§ **WHAT THE TASK REQUIRES**
Enter each line of the records below into a Markdown table with the columns "Row" and "Line." Number the rows in order and leave out any blank lines.

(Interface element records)
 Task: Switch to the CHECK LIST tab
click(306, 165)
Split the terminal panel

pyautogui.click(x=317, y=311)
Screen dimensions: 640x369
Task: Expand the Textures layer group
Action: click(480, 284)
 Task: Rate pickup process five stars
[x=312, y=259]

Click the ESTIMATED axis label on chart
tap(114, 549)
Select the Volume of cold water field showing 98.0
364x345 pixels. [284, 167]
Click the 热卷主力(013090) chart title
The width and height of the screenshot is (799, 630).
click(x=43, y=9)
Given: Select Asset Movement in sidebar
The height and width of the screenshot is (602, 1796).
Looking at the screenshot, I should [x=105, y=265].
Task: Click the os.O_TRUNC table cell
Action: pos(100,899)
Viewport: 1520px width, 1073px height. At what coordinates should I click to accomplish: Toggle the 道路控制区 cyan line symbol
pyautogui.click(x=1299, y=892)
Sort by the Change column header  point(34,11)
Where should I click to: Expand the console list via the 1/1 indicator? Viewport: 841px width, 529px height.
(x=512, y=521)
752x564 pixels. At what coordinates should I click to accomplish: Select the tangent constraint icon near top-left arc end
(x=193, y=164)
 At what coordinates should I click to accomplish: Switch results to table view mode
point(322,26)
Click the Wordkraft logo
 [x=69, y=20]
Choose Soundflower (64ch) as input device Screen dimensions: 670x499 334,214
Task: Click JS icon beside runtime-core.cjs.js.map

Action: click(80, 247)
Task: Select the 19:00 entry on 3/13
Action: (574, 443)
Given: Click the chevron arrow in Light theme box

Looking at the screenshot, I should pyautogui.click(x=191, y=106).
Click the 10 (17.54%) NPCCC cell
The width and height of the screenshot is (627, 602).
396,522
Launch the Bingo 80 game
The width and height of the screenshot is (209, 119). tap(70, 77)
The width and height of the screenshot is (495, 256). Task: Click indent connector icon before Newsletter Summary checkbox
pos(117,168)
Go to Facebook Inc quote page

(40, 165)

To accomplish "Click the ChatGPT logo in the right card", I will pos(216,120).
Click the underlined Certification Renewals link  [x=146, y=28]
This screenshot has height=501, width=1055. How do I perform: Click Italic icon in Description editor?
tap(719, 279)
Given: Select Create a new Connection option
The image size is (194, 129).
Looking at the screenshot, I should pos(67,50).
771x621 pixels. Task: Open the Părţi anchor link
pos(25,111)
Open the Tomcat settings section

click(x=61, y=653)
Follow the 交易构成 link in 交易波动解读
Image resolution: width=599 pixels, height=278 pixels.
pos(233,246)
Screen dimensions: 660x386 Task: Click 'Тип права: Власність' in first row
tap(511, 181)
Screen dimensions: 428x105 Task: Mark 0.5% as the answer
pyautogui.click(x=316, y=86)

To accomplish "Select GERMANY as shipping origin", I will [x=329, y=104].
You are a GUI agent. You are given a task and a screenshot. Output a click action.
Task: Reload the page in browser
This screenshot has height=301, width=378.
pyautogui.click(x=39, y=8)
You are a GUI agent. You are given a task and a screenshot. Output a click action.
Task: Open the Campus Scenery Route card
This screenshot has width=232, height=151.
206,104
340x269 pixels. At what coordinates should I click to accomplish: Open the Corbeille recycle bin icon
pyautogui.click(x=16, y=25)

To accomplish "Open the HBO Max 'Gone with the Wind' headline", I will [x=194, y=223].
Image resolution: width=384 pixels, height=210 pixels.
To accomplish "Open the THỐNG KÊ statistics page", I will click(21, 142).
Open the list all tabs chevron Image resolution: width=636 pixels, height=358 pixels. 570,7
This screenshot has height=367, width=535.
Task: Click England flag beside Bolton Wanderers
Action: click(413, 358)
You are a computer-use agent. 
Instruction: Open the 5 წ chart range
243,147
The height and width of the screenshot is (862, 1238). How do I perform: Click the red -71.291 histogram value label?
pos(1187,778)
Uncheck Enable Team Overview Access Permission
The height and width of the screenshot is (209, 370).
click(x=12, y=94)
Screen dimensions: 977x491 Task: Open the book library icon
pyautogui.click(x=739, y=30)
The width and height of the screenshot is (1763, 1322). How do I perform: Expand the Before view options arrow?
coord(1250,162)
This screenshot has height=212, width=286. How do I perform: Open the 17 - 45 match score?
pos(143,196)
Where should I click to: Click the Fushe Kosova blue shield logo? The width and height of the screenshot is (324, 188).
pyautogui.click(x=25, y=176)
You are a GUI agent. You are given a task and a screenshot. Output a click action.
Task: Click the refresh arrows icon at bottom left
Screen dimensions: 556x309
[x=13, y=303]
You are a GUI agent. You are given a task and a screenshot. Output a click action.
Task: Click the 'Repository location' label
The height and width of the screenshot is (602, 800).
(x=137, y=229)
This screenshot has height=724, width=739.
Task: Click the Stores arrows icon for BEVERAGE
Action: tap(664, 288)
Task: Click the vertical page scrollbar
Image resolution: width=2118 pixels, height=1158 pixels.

§ **OUTPUT**
| Row | Line |
|---|---|
| 1 |  Task: Switch to the CHECK LIST tab |
| 2 | click(306, 165) |
| 3 | Split the terminal panel |
| 4 | pyautogui.click(x=317, y=311) |
| 5 | Screen dimensions: 640x369 |
| 6 | Task: Expand the Textures layer group |
| 7 | Action: click(480, 284) |
| 8 |  Task: Rate pickup process five stars |
| 9 | [x=312, y=259] |
| 10 | Click the ESTIMATED axis label on chart |
| 11 | tap(114, 549) |
| 12 | Select the Volume of cold water field showing 98.0 |
| 13 | 364x345 pixels. [284, 167] |
| 14 | Click the 热卷主力(013090) chart title |
| 15 | The width and height of the screenshot is (799, 630). |
| 16 | click(x=43, y=9) |
| 17 | Given: Select Asset Movement in sidebar |
| 18 | The height and width of the screenshot is (602, 1796). |
| 19 | Looking at the screenshot, I should [x=105, y=265]. |
| 20 | Task: Click the os.O_TRUNC table cell |
| 21 | Action: pos(100,899) |
| 22 | Viewport: 1520px width, 1073px height. At what coordinates should I click to accomplish: Toggle the 道路控制区 cyan line symbol |
| 23 | pyautogui.click(x=1299, y=892) |
| 24 | Sort by the Change column header  point(34,11) |
| 25 | Where should I click to: Expand the console list via the 1/1 indicator? Viewport: 841px width, 529px height. |
| 26 | (x=512, y=521) |
| 27 | 752x564 pixels. At what coordinates should I click to accomplish: Select the tangent constraint icon near top-left arc end |
| 28 | (x=193, y=164) |
| 29 |  At what coordinates should I click to accomplish: Switch results to table view mode |
| 30 | point(322,26) |
| 31 | Click the Wordkraft logo |
| 32 |  [x=69, y=20] |
| 33 | Choose Soundflower (64ch) as input device Screen dimensions: 670x499 334,214 |
| 34 | Task: Click JS icon beside runtime-core.cjs.js.map |
| 35 | Action: click(80, 247) |
| 36 | Task: Select the 19:00 entry on 3/13 |
| 37 | Action: (574, 443) |
| 38 | Given: Click the chevron arrow in Light theme box |
| 39 | Looking at the screenshot, I should pyautogui.click(x=191, y=106). |
| 40 | Click the 10 (17.54%) NPCCC cell |
| 41 | The width and height of the screenshot is (627, 602). |
| 42 | 396,522 |
| 43 | Launch the Bingo 80 game |
| 44 | The width and height of the screenshot is (209, 119). tap(70, 77) |
| 45 | The width and height of the screenshot is (495, 256). Task: Click indent connector icon before Newsletter Summary checkbox |
| 46 | pos(117,168) |
| 47 | Go to Facebook Inc quote page |
| 48 | (40, 165) |
| 49 | To accomplish "Click the ChatGPT logo in the right card", I will pos(216,120). |
| 50 | Click the underlined Certification Renewals link  [x=146, y=28] |
| 51 | This screenshot has height=501, width=1055. How do I perform: Click Italic icon in Description editor? |
| 52 | tap(719, 279) |
| 53 | Given: Select Create a new Connection option |
| 54 | The image size is (194, 129). |
| 55 | Looking at the screenshot, I should pos(67,50). |
| 56 | 771x621 pixels. Task: Open the Părţi anchor link |
| 57 | pos(25,111) |
| 58 | Open the Tomcat settings section |
| 59 | click(x=61, y=653) |
| 60 | Follow the 交易构成 link in 交易波动解读 |
| 61 | Image resolution: width=599 pixels, height=278 pixels. |
| 62 | pos(233,246) |
| 63 | Screen dimensions: 660x386 Task: Click 'Тип права: Власність' in first row |
| 64 | tap(511, 181) |
| 65 | Screen dimensions: 428x105 Task: Mark 0.5% as the answer |
| 66 | pyautogui.click(x=316, y=86) |
| 67 | To accomplish "Select GERMANY as shipping origin", I will [x=329, y=104]. |
| 68 | You are a GUI agent. You are given a task and a screenshot. Output a click action. |
| 69 | Task: Reload the page in browser |
| 70 | This screenshot has height=301, width=378. |
| 71 | pyautogui.click(x=39, y=8) |
| 72 | You are a GUI agent. You are given a task and a screenshot. Output a click action. |
| 73 | Task: Open the Campus Scenery Route card |
| 74 | This screenshot has width=232, height=151. |
| 75 | 206,104 |
| 76 | 340x269 pixels. At what coordinates should I click to accomplish: Open the Corbeille recycle bin icon |
| 77 | pyautogui.click(x=16, y=25) |
| 78 | To accomplish "Open the HBO Max 'Gone with the Wind' headline", I will [x=194, y=223]. |
| 79 | Image resolution: width=384 pixels, height=210 pixels. |
| 80 | To accomplish "Open the THỐNG KÊ statistics page", I will click(21, 142). |
| 81 | Open the list all tabs chevron Image resolution: width=636 pixels, height=358 pixels. 570,7 |
| 82 | This screenshot has height=367, width=535. |
| 83 | Task: Click England flag beside Bolton Wanderers |
| 84 | Action: click(413, 358) |
| 85 | You are a computer-use agent.  |
| 86 | Instruction: Open the 5 წ chart range |
| 87 | 243,147 |
| 88 | The height and width of the screenshot is (862, 1238). How do I perform: Click the red -71.291 histogram value label? |
| 89 | pos(1187,778) |
| 90 | Uncheck Enable Team Overview Access Permission |
| 91 | The height and width of the screenshot is (209, 370). |
| 92 | click(x=12, y=94) |
| 93 | Screen dimensions: 977x491 Task: Open the book library icon |
| 94 | pyautogui.click(x=739, y=30) |
| 95 | The width and height of the screenshot is (1763, 1322). How do I perform: Expand the Before view options arrow? |
| 96 | coord(1250,162) |
| 97 | This screenshot has height=212, width=286. How do I perform: Open the 17 - 45 match score? |
| 98 | pos(143,196) |
| 99 | Where should I click to: Click the Fushe Kosova blue shield logo? The width and height of the screenshot is (324, 188). |
| 100 | pyautogui.click(x=25, y=176) |
| 101 | You are a GUI agent. You are given a task and a screenshot. Output a click action. |
| 102 | Task: Click the refresh arrows icon at bottom left |
| 103 | Screen dimensions: 556x309 |
| 104 | [x=13, y=303] |
| 105 | You are a GUI agent. You are given a task and a screenshot. Output a click action. |
| 106 | Task: Click the 'Repository location' label |
| 107 | The height and width of the screenshot is (602, 800). |
| 108 | (x=137, y=229) |
| 109 | This screenshot has height=724, width=739. |
| 110 | Task: Click the Stores arrows icon for BEVERAGE |
| 111 | Action: tap(664, 288) |
| 112 | Task: Click the vertical page scrollbar |
| 113 | Image resolution: width=2118 pixels, height=1158 pixels. |